I read a rave New Yorker review by Hannah Goldfield (archived) of a Persian restaurant in Brooklyn called Eyval, and of course I wanted to know what the name meant. I checked my Persian dictionaries and couldn’t find it, but a little googling turned up 11 Simple Persian Words That Will Make You Sound More Fluent at Pontia’s site My Persian Corner, and one of the entries there was:

Eyval

Eyval (or eyvallâh, as it’s sometimes said) is an informal word that means “bravo” or “well done”, much like damet garm. In fact, it’s often combined with damet garm, as in [bâbâ] eyval, damet garm!

And eyvallâh was in my Persian-English dictionary (though not the Persian-Russian one), so I added the shorter form in the margin. At any rate, Pontia’s page is delightful and a real help to anyone trying to master the language (which I’d like to make another try at someday); here’s another entry:

Khasteh nabâshid

Literally “don’t be tired,” khasteh nabâshid can be used as a greeting or a goodbye. Typically, when I sit in a taxi, I’ll say salaam, khasteh nabâshid. And between classes, us teachers are always telling each other khasteh nabâshi as we come in and out of the breakroom.

So ubiquitous is this phrase that my students can’t get over the fact that there is no English equivalent.

“So what did your students in the US say to you?” they ask.

“Nothing. At best they said, ‘Thanks, bye.’”

Now, some of my students tell me khasteh nabâshid after class while others tell me “Good job.” I’m not sure where they got that one from, but it’s cute. And who am I to pass up a compliment?

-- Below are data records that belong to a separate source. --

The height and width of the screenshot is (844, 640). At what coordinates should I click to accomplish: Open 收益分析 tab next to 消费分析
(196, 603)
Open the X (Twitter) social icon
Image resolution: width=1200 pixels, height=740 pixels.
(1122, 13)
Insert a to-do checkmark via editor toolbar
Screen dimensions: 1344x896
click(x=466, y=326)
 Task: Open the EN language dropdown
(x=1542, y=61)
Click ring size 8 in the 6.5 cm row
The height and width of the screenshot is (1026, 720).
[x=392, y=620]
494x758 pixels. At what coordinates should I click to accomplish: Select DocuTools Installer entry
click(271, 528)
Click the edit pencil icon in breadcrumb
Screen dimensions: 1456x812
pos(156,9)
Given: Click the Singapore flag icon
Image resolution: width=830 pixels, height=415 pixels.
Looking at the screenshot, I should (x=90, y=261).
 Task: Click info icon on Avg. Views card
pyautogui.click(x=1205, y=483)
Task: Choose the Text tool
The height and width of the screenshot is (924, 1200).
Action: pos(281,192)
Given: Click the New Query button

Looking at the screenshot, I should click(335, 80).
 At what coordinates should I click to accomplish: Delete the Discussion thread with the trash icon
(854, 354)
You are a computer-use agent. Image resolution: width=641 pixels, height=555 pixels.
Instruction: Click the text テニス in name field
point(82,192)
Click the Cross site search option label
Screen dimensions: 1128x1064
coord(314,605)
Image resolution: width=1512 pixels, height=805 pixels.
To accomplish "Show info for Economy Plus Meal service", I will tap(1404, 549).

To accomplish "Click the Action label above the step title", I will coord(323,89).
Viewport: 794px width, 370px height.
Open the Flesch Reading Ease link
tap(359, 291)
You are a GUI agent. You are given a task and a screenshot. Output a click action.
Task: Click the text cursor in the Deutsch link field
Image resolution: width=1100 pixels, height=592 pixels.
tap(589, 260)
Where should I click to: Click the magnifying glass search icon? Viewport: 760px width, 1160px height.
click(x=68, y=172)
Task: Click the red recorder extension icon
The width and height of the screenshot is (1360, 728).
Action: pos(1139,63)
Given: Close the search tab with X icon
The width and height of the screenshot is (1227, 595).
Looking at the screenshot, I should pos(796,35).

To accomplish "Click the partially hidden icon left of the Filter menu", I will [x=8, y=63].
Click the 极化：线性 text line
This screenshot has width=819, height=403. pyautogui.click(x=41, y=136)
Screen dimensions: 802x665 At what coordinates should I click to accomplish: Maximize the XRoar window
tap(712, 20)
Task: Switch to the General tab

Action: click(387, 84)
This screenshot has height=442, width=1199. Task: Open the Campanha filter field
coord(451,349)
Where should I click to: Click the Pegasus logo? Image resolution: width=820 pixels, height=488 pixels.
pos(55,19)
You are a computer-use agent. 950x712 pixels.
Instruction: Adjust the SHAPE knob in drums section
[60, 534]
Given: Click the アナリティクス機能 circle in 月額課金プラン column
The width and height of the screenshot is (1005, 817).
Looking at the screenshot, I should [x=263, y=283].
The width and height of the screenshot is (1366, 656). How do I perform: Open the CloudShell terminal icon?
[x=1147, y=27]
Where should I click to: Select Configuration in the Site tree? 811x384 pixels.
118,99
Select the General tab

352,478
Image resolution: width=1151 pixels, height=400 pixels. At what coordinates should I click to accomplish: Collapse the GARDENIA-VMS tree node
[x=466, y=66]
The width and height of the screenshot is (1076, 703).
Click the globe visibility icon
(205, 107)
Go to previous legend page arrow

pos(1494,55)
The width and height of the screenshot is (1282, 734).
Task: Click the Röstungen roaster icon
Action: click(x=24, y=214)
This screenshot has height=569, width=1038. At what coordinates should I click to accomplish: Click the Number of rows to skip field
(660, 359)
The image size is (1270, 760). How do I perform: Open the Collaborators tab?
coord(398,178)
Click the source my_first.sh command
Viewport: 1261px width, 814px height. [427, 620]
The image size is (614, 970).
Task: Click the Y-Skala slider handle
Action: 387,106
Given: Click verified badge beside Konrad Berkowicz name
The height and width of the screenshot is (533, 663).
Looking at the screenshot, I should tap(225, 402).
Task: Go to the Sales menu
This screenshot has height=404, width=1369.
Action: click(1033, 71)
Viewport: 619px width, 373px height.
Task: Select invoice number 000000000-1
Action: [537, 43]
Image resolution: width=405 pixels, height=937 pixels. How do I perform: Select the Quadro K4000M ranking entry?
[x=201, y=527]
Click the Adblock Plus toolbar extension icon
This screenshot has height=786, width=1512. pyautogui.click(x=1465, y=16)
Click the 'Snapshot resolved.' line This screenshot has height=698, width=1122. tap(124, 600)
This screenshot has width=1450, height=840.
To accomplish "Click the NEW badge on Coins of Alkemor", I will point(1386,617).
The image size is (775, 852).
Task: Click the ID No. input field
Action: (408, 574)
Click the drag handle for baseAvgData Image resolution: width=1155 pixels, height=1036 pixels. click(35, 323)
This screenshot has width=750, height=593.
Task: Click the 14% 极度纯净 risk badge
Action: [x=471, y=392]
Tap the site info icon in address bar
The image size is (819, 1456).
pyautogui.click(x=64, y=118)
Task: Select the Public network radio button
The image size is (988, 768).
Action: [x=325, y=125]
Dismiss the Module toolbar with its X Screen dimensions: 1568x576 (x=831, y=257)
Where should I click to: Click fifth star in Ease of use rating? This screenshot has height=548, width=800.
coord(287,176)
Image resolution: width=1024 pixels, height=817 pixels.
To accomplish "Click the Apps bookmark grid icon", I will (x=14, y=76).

Also, I wish I could visit the restaurant — I do love Persian food.

Something You Hadn’t Planned.

Jon Pareles’s NY Times obit (archived) for the peerless Huey “Piano” Smith has a paragraph with a quote about the creative process so compact and pungent that I am compelled to post it:

Mr. Smith’s lyrics were full of droll wordplay and irresistible nonsense-syllable choruses. “I use slangs and things like that,” he was quoted as saying in John Wirt’s biography, “Huey ‘Piano’ Smith and the Rockin’ Pneumonia Blues” (2014), “When you put the music with words and things together, the songs just make themselves. And after you listen at it, it says something its own self, that you hadn’t planned.”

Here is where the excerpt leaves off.